Form, Shape, and Continuity

I tend to work in traditional forms: sonata-allegro (the first movement of most symphonies and sonatas and many concert overtures, containing an exposition with at least two melodies in contrasting keys, a development of elements from those melodies, and a recapitulation that repeats the melodies in the home key); rondo (the fast concluding movement of many symphonies, especially those of Haydn and Mozart, with one main melody that is repeated between several contrasting melodies); song form (the slow movement of many symphonies and sonatas, with a beginning melody, a contrasting melody, and a repeat of the beginning melody); and minuet/scherzo (the third movement of many symphonies and sometimes present in sonatas, with a beginning section in two parts, a contrasting middle section in two parts, and a repeat of the two-part beginning that is usually shorter. Sometimes the scherzo is expanded to five sections instead of three).

These forms usually provide sufficient variety for my musical ideas – traditional forms for traditional ideas. More importantly, they provide control and restraint. Since I use recognizable melodies and motives, these forms insure that the material is presented in an understandable, orderly manner and with enough repetition to become familiar.
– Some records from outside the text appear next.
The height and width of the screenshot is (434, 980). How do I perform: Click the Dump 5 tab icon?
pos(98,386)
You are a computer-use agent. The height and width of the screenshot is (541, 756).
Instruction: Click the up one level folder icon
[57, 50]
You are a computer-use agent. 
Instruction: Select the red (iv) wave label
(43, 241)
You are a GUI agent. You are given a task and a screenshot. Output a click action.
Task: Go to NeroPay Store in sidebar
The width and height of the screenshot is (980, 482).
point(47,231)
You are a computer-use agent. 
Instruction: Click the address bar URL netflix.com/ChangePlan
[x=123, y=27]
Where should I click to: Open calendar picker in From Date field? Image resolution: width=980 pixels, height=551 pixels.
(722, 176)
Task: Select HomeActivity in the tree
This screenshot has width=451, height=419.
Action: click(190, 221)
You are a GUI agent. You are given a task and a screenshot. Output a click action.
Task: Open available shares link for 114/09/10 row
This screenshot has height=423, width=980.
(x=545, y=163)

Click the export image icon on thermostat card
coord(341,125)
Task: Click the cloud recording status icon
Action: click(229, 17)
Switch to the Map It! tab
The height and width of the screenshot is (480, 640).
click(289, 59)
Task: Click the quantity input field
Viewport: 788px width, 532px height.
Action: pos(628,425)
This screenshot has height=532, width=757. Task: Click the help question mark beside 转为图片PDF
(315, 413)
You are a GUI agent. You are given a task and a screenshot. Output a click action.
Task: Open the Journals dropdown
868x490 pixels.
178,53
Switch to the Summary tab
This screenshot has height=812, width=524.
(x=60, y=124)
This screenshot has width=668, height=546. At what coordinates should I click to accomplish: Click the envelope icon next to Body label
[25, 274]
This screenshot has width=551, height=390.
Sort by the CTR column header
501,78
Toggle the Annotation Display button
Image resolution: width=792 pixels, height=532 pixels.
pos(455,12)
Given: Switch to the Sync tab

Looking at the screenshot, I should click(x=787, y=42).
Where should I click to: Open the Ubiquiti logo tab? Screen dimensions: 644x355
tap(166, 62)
On occasion I reverse the order of the recapitulation’s melodies in a sonata-allegro composition. Often I incorporate motives from an initial melody in subsequent sections or develop motives through basic variation in subsequent sections. Perhaps too often I insert additional development passages that expand later sections or transfer motives from early movements to subsequent movements.

I dislike hearing and try to avoid writing episodic music, discontinuous music that stops and starts without transitions or obvious purpose, music that has no clear connection between passages.